**Work to be completed**
Determine how many lines below contain the word "will", then write that number by itself.

**Stored records**
________________________________________

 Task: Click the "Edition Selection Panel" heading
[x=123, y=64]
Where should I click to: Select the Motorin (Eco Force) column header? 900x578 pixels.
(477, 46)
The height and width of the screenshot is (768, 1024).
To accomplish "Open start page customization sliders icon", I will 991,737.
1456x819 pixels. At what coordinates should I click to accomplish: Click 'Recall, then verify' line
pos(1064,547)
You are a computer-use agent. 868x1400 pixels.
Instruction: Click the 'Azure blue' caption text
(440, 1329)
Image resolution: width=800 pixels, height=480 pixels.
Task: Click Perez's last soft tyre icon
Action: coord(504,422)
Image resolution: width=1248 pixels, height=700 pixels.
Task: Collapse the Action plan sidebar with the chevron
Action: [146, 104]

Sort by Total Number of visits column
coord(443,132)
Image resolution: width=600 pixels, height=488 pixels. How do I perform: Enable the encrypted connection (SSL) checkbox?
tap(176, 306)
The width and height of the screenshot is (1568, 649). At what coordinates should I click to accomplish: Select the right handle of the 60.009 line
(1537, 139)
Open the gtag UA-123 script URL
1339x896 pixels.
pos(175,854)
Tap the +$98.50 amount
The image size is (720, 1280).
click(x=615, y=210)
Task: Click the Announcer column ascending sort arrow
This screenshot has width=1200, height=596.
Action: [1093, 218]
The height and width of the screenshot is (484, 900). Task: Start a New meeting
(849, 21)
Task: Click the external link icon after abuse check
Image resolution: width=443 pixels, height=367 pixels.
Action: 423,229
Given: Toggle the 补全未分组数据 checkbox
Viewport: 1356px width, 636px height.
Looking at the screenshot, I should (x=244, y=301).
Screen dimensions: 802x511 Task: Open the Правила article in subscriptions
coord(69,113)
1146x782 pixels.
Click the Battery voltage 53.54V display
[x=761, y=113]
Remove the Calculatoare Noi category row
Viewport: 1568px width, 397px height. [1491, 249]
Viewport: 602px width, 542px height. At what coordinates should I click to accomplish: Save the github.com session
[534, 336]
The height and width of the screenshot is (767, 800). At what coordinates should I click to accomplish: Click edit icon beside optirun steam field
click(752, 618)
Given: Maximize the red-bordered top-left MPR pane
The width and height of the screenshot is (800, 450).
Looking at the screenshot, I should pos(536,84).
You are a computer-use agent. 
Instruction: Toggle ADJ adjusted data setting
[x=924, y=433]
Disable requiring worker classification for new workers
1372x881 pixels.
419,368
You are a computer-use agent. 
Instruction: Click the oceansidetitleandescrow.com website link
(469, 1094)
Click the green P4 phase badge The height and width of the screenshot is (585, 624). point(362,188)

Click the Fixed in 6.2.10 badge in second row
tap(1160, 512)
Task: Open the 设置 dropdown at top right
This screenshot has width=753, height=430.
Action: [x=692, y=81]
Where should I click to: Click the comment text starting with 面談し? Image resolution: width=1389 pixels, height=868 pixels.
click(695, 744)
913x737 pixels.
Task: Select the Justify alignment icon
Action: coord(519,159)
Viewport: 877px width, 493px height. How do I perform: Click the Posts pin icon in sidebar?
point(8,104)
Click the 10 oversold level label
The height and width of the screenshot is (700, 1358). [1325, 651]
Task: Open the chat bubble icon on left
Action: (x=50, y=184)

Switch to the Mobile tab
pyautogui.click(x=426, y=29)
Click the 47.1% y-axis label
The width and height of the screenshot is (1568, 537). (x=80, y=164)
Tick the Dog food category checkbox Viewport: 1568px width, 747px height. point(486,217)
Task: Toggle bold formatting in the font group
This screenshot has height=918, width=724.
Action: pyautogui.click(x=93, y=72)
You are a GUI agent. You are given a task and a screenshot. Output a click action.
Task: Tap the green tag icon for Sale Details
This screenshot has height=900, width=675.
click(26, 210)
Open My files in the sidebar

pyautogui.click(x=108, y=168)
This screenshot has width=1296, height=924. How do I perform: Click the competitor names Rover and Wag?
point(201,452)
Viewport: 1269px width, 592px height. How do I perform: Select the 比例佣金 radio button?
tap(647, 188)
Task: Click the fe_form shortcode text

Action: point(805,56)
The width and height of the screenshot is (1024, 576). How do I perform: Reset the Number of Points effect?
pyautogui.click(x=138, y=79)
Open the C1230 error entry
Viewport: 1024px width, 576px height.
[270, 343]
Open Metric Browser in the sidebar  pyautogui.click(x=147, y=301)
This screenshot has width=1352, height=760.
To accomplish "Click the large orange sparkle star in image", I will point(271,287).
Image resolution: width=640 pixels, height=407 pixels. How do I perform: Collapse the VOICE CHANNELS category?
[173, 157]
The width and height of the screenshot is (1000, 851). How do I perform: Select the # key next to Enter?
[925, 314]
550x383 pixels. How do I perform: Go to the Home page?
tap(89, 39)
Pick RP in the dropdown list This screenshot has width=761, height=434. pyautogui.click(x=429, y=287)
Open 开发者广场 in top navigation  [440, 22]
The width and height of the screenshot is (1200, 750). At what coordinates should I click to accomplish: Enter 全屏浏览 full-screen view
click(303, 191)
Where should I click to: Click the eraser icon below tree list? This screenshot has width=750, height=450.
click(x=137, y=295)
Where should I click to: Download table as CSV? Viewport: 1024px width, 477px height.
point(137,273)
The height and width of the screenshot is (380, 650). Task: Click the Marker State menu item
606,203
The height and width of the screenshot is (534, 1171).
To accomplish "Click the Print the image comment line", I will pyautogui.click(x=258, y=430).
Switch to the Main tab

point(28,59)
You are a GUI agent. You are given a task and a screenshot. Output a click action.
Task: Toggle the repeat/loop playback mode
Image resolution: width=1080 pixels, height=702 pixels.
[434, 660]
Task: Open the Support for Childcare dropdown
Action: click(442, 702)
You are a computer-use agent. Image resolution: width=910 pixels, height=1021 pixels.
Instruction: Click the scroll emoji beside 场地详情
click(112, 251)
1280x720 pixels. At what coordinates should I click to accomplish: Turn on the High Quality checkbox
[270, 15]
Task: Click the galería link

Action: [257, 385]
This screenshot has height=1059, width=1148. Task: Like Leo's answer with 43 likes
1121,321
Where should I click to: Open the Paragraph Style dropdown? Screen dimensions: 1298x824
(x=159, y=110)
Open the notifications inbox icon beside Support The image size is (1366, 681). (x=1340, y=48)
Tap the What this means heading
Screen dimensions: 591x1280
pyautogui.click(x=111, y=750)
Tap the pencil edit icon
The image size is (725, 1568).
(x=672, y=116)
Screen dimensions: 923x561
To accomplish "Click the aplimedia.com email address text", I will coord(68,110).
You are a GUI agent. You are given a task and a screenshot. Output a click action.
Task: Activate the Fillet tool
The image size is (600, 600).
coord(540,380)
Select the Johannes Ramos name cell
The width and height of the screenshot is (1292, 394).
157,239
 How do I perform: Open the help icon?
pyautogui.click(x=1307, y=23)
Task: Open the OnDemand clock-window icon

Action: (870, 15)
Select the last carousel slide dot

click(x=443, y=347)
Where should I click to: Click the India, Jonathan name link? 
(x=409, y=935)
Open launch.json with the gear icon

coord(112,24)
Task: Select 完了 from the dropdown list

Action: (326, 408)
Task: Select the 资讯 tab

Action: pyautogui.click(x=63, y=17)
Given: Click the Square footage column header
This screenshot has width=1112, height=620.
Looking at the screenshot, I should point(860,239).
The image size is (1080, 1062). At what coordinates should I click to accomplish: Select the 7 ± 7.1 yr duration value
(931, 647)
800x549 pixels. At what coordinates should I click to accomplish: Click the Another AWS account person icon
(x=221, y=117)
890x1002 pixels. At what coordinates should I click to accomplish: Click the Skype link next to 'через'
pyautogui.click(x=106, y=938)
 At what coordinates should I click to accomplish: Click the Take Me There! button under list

________________________________________

**Task result**
4